Some exporters fear that oil prices may drop again, unless exporters fail to reach an agreement. Pravda.Ru asked an expert opinion from the head of the sector of economy and finances of the Institute of Energy and Finance, Sergei Agibalov.
"The key point here is the state of affairs in the oil industry in the United States, where oil production has been decreasing, but not rapidly enough, as other market participants would like them to. The situation with oil reserves is not clear. There is a trend for US petroleum reserves to reduce amid the growing demand and low gasoline prices on the domestic market. At the same time, oil reserves grow. This is the good news and the bad news, but the market needs certainty," Sergei Agibalov told Pravda.Ru.
The situation with Iran was difficult from the beginning. The country has returned to the market after a long period of sanctions, and its leaders would like to have a special position on the market.
In an anticipation of production cuts, the price per barrel rose to $40 and still remains at this level. Although this price is not good for most market members, all fear that it may go down again, which is highly undesirable for all market participants.

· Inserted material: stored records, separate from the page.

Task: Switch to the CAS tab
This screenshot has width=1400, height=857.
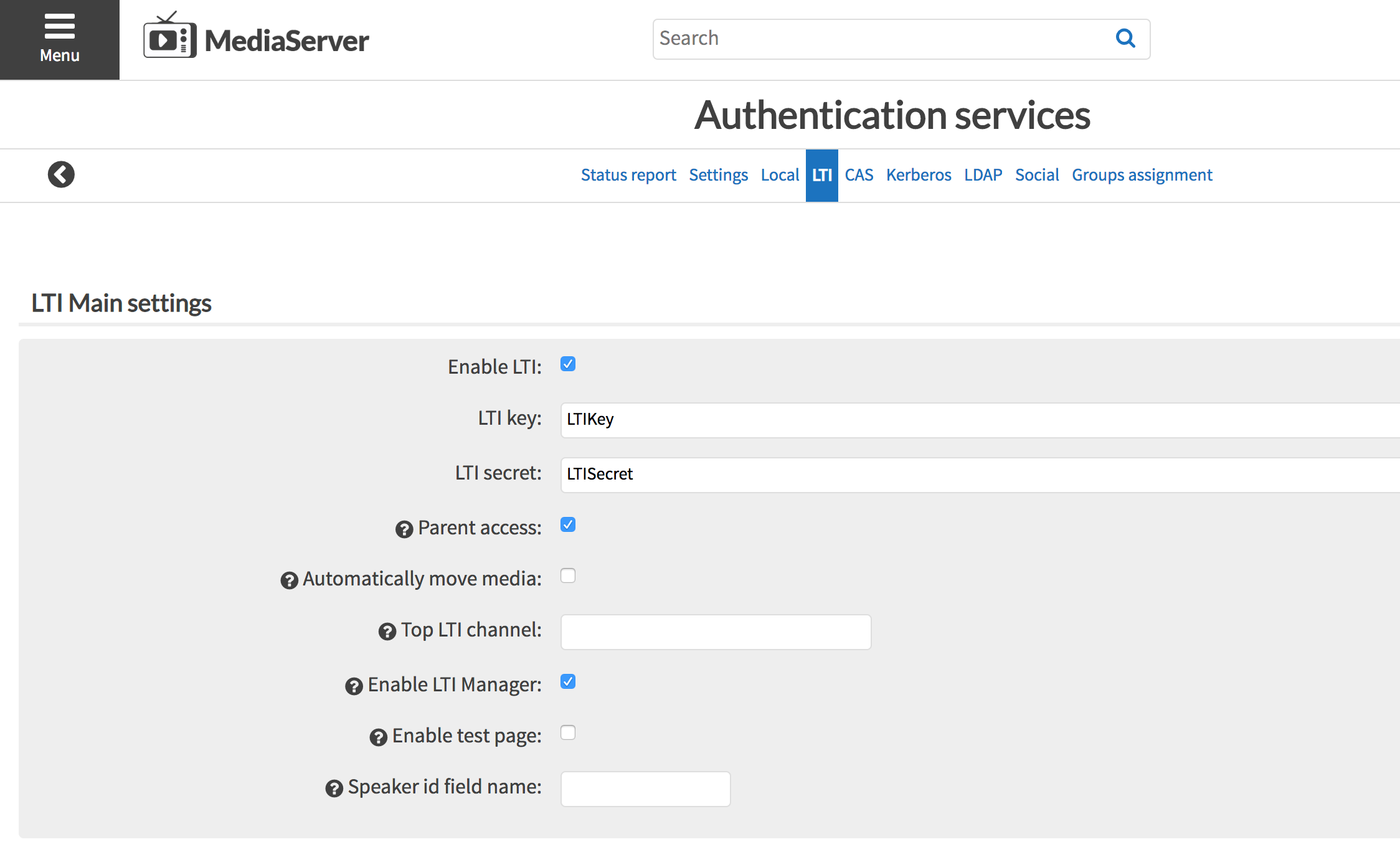Action: click(x=859, y=175)
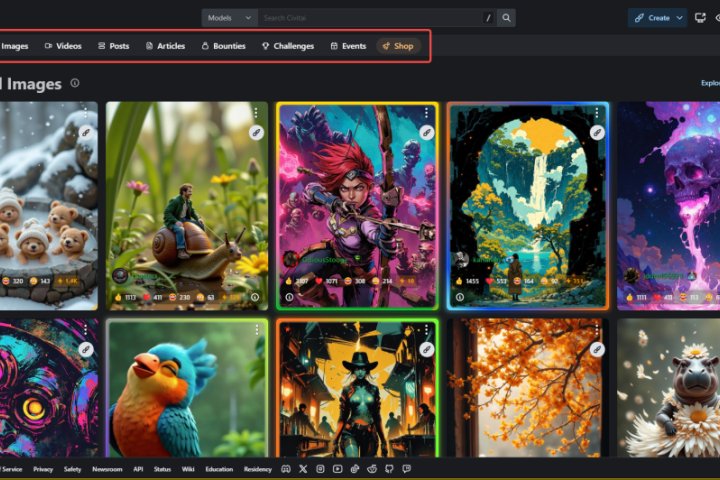Open the X (Twitter) footer icon
This screenshot has height=480, width=720.
tap(303, 468)
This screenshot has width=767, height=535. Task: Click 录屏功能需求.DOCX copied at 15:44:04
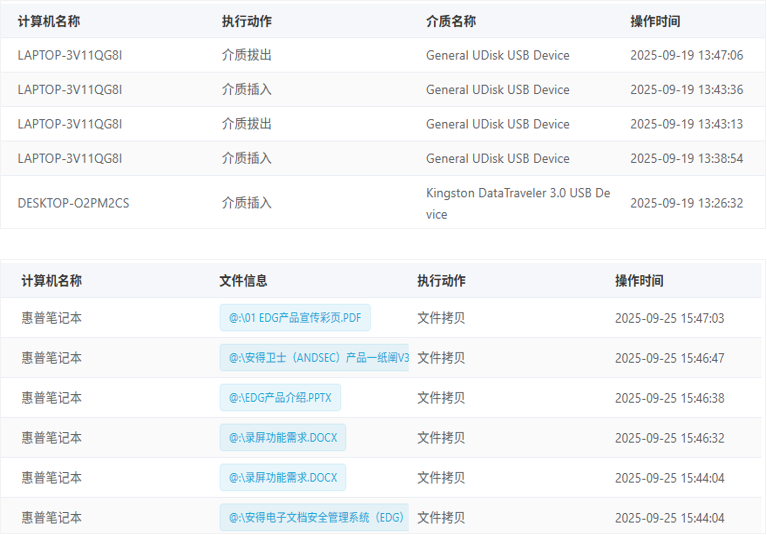(x=283, y=478)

"Saudi Arabia and Russia initiated the meeting and achieved some agreements. This is an important signal, because producers still hope that the situation will eventually stabilise. We have heard tough statements from Saudi Arabia recently that producers with high costs should be removed from the market. Now we can see some steps being taken towards coordinated actions," said the expert.
According to Sergei Agibalov, Iran may significantly increase production.
"There is no clear answer to this question either, as no one knows the real state of affairs in the Iranian oil industry. We do not know what Iran wants - either the overall growth of the market, higher oil prices or the growth of its volume.
If market members fail to reach an agreement to freeze oil production and Iran continues enlarging its oil exports, oil prices may fall again to $25 per barrel. However, it will be a short-term decline. Demand and supplies on the oil market will stabilize by the end of the year," the expert said.